The human sense of touch is an intricate and highly developed system, allowing us to perceive and interact with the world in a nuanced way. Our skin is equipped with an array of sensors, including mechanoreceptors, that detect pressure, vibration, and more. This intricate network enables us to experience a vast spectrum of tactile sensations, from the gentle brush of a breeze to the firm handshake of a friend.
Reproducing this capability in robots is a complex challenge that has proven difficult to achieve with anywhere near the same level of sophistication. One key limitation is the inability of existing sensors to simultaneously achieve high sensitivity and a rapid response to changes in texture. These capabilities must coexist and be exquisitely sensitive to rival human-like sensing performance.
Due to technical limitations, current sensing devices often prioritize one aspect over the other, leading to a trade-off between sensitivity and responsiveness. Achieving a delicate balance that mirrors the human sense of touch is essential for enabling robots to navigate and interact with their environments with the same level of dexterity and intuition as humans.

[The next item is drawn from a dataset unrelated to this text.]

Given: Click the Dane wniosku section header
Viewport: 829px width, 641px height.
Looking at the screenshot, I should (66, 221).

Until researchers can overcome these challenges, robotic touch sensors will fall short of the needs of applications involving more sophisticated and versatile robotic interactions, such as those in fields ranging from manufacturing to healthcare. A step in the right direction has recently been announced by a team led by researchers at the Southern University of Science and Technology. They have developed a robotic sensory system that can detect both static and dynamic stimuli with a high level of accuracy. They have shown that this system is useful in distinguishing even very fine details of surface features.

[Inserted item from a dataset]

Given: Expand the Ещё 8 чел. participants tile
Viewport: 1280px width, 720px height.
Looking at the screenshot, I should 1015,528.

The key to the team’s success lies in the tunable electric double layers, with a nanoscale charge separation for capacitive signals, that make up their sensors. In conjunction with the use of a low-viscosity ionic material that was leveraged to create a unique microstructural design, these innovations allow the sensor to be both very accurate and capable of sensing high speed vibrations. When combined with a machine learning classifier, it was found that this system could learn to recognize some very complex features.

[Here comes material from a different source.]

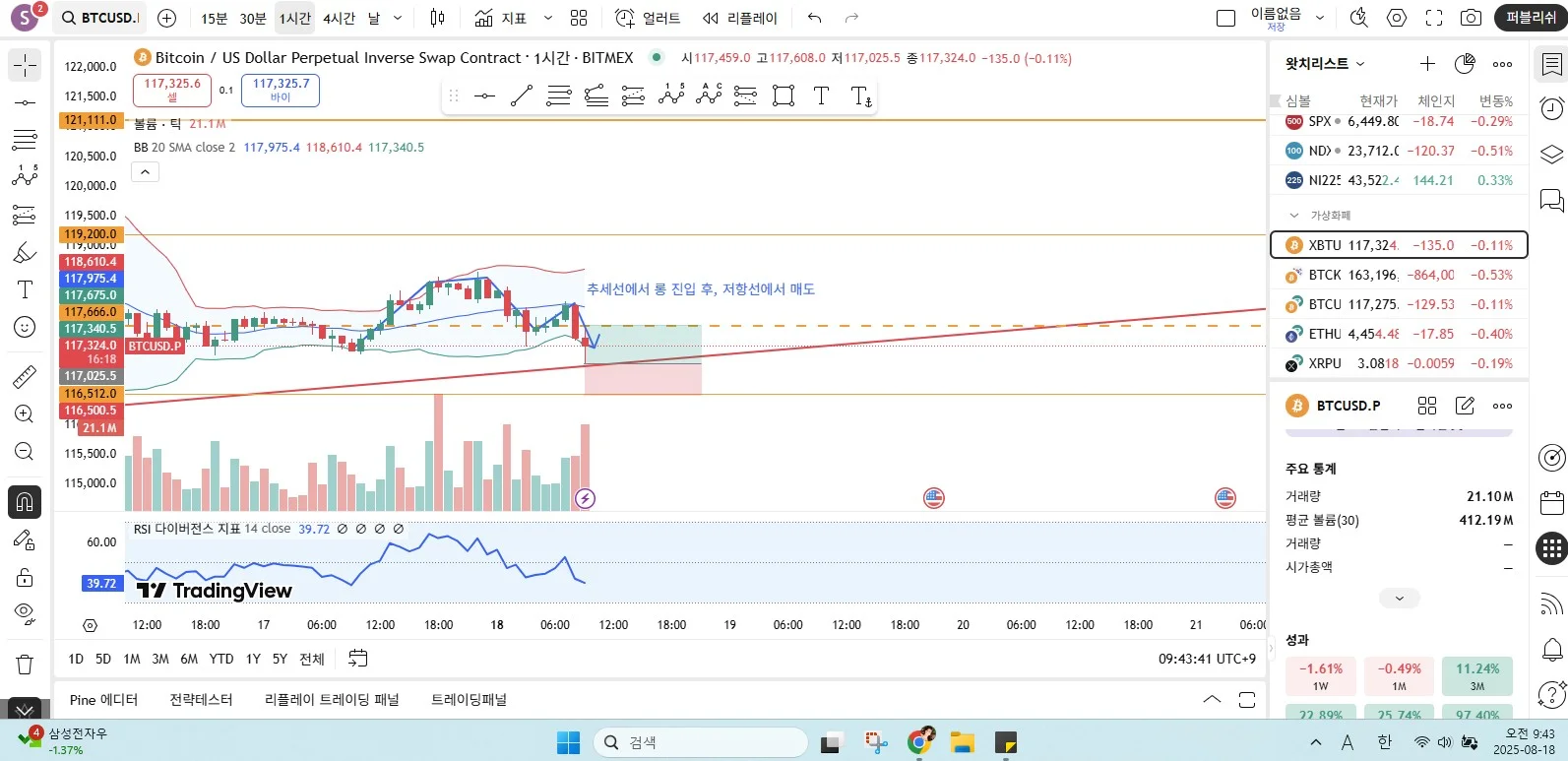The width and height of the screenshot is (1568, 761).
Task: Toggle magnet mode in left toolbar
Action: coord(25,502)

The soft, flexible sensor was attached to the fingertip of a prosthetic human hand as part of a test rig designed to assess the performance of the system. The fingertip was then slid over 20 different types of textiles, and the sensor readings were forwarded into a random forest classification algorithm. Classifications were provided in real-time, and an average accuracy rate of 100% was observed. While this is clearly a very impressive result, it is important to note that only 20 textures were included in the study. Larger scale experiments would need to be conducted to give a better idea of how the sensing system would perform under real-world conditions.
Looking ahead, the researchers believe that with some refinement of their techniques, there may be a number of potential commercial applications for their technology. These applications could be in areas as diverse as virtual reality and artificial prosthetic limbs.